**What the task requires**. Set down the lines below exactly as they stand, please. Go from the first through the one containing "Cos’è un aereo".

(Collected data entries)
▽
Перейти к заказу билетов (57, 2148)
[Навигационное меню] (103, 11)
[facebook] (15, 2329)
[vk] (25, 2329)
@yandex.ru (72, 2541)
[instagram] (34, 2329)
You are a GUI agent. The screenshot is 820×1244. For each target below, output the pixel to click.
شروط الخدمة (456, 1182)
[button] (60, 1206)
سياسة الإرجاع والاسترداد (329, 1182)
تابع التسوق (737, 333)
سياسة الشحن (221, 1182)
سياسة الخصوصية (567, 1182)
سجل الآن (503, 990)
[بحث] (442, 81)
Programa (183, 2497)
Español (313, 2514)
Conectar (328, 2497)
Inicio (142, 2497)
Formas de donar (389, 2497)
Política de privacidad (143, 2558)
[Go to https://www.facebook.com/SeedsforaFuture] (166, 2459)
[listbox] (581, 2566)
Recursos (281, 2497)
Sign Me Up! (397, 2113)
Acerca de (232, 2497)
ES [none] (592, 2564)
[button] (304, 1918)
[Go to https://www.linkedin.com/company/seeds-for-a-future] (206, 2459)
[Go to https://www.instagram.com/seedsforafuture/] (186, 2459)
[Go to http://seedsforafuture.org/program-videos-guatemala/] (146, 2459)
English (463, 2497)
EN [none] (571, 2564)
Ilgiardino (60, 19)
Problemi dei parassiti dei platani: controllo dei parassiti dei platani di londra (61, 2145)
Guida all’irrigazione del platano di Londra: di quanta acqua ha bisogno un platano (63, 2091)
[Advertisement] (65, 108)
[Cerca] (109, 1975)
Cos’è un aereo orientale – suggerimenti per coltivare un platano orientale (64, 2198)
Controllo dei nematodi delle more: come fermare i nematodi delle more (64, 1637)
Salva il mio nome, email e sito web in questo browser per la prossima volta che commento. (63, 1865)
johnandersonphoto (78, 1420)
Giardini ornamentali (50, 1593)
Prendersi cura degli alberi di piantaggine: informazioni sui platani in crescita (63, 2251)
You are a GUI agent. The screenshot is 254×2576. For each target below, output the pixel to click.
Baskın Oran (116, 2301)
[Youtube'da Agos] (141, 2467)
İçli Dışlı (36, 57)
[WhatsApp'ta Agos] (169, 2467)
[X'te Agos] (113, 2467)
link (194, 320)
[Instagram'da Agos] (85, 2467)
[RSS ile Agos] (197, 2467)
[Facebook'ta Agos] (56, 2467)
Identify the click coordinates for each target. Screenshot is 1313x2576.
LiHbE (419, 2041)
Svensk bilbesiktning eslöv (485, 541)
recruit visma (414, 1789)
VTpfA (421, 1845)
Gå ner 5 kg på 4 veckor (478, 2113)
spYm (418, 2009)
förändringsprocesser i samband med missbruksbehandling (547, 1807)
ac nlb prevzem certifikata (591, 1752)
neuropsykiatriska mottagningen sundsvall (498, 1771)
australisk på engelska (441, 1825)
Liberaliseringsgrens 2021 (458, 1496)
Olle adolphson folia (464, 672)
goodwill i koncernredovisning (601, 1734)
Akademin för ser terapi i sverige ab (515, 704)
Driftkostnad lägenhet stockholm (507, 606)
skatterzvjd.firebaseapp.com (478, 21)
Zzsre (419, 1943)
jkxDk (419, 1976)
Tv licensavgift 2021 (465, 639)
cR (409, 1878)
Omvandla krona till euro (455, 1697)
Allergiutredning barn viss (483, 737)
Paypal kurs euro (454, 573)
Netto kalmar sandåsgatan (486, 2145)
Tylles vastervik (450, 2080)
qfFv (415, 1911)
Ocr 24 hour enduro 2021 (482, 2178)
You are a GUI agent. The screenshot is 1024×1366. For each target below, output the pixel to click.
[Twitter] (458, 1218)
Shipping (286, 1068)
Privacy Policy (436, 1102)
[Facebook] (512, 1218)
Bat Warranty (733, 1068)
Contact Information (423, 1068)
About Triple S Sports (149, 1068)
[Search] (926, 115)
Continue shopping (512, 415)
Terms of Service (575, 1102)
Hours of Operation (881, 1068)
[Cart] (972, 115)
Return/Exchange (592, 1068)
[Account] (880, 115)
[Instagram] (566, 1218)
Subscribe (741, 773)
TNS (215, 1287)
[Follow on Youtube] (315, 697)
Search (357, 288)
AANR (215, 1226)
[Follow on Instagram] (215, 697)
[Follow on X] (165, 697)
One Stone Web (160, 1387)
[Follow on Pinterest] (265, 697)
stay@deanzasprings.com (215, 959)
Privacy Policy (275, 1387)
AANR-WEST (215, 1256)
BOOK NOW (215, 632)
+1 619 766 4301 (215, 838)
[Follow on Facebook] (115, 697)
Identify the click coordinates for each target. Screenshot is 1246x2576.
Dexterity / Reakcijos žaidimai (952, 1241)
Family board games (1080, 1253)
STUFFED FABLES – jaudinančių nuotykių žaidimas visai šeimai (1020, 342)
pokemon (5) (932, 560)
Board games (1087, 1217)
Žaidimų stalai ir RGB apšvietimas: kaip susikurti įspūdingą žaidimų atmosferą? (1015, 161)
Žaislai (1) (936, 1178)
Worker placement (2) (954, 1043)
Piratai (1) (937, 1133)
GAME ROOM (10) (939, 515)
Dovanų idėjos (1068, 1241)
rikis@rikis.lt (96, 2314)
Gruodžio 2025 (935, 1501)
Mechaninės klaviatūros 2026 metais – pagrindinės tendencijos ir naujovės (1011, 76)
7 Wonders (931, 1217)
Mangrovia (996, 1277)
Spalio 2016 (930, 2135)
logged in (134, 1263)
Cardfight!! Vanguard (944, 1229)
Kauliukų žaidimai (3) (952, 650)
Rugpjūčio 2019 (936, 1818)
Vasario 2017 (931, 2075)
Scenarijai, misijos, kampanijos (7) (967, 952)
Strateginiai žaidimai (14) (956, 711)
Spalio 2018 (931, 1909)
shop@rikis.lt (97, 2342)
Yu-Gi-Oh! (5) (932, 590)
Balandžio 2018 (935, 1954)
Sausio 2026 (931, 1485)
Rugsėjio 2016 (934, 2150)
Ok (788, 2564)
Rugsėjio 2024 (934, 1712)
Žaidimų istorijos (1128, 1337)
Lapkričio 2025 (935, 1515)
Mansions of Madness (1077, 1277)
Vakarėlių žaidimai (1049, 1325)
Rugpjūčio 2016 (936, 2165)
△
**Result of this exercise**.
Перейти к заказу билетов (57, 2148)
[Навигационное меню] (103, 11)
[facebook] (15, 2329)
[vk] (25, 2329)
@yandex.ru (72, 2541)
[instagram] (34, 2329)
You are a GUI agent. The screenshot is 820×1244. For each target below, output the pixel to click.
شروط الخدمة (456, 1182)
[button] (60, 1206)
سياسة الإرجاع والاسترداد (329, 1182)
تابع التسوق (737, 333)
سياسة الشحن (221, 1182)
سياسة الخصوصية (567, 1182)
سجل الآن (503, 990)
[بحث] (442, 81)
Programa (183, 2497)
Español (313, 2514)
Conectar (328, 2497)
Inicio (142, 2497)
Formas de donar (389, 2497)
Política de privacidad (143, 2558)
[Go to https://www.facebook.com/SeedsforaFuture] (166, 2459)
[listbox] (581, 2566)
Recursos (281, 2497)
Sign Me Up! (397, 2113)
Acerca de (232, 2497)
ES [none] (592, 2564)
[button] (304, 1918)
[Go to https://www.linkedin.com/company/seeds-for-a-future] (206, 2459)
[Go to https://www.instagram.com/seedsforafuture/] (186, 2459)
[Go to http://seedsforafuture.org/program-videos-guatemala/] (146, 2459)
English (463, 2497)
EN [none] (571, 2564)
Ilgiardino (60, 19)
Problemi dei parassiti dei platani: controllo dei parassiti dei platani di londra (61, 2145)
Guida all’irrigazione del platano di Londra: di quanta acqua ha bisogno un platano (63, 2091)
[Advertisement] (65, 108)
[Cerca] (109, 1975)
Cos’è un aereo orientale – suggerimenti per coltivare un platano orientale (64, 2198)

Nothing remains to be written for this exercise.